DETAILED DESCRIPTION
[0013] This document provides methods and materials related to
PBMCs. For example, this document provides isolated PBMCs as well
as methods and materials for obtaining and using PBMCs. As
described herein, PBMCs can be obtained from the cells retained in
a LRSC. Examples of LRSCs include, without limitation, those found
in Gambro Trima collection devices and Cobe Spectra or other
similar devices that use centrifugation to manufacture blood
component products. In some cases, PBMCs can be obtained from a
LRSC that has been in plateletpheresis. For example, whole blood
can be subjected to plateletpheresis using a LRSC. After
plateletpheresis, the cells retained in the LRSC can be collected
and used as a source to obtain PBMCs. The retained cells can be
used directly as a source PBMCs or can be subjected to methods
designed to obtain PBMCs. Any method can be used to obtain PBMCs
from the cells retained in a LRSC. For example, standard
centrifugation techniques such as those described herein can be
used to obtain PBMCs. Another example of a method that can be used
to obtain PBMCs from the cells retained in a LRSC includes, without
limitation, immunomagnetic, antibody-based, isolation of
contaminating red blood cells.
[0014] Once obtained, the PBMCs can be divided into aliquots of
PBMCs. In some cases, the obtained PBMCs can be frozen and stored
for future use.
[0015] In addition to being used to obtain PBMCs, the methods and
materials provided herein can be used to obtain other cell
populations such as neutrophils or granulocytes. For example, the
cells retained in a LRSC that was used for plateletpheresis can be
used as a source of neutrophils or granulocytes.

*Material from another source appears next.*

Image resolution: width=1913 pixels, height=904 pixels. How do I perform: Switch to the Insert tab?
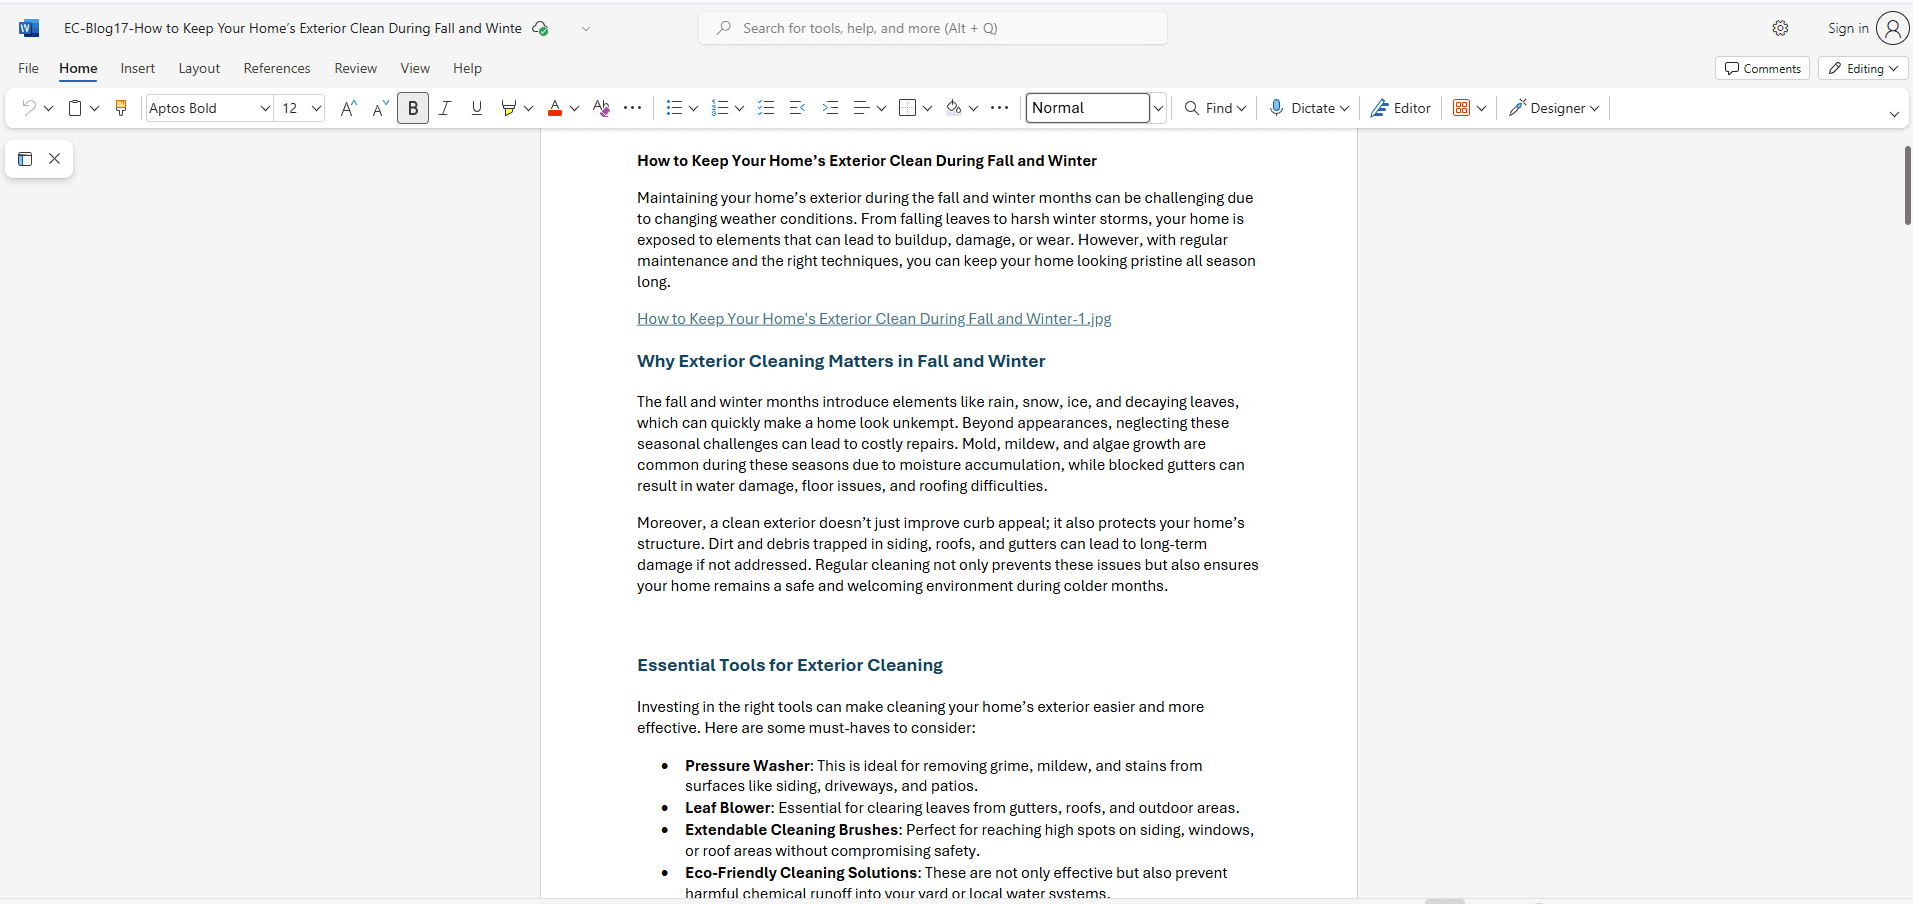(x=138, y=68)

[0016] The invention will be further described in the following
examples, which do not limit the scope of the invention described
in the claims.
EXAMPLES
Example 1
Cells Retained in Leukocyte Reduction System Chambers Provide an
Abundant Source of White Blood Cells
[0017] The following was preformed to develop and test the use of
cells retained in leukocyte reduction system chambers (LRSCs) after
plateletpheresis as an abundant source of white blood cells. On
average, four times as many cells were isolated from one LRSC
residue than from eluates of leukocyte filters retaining the cells
from one unit of blood. The cells isolated from LRSCs were fully
viable and functional. Cells from both sources responded to
activation with staphylococcal enterotoxin B (SEB), but CD4.sup.+ T
cells isolated from LRSCs expressed higher levels of CD25 and CD69
upon activation. In addition, yields of dendritic cells (DCs)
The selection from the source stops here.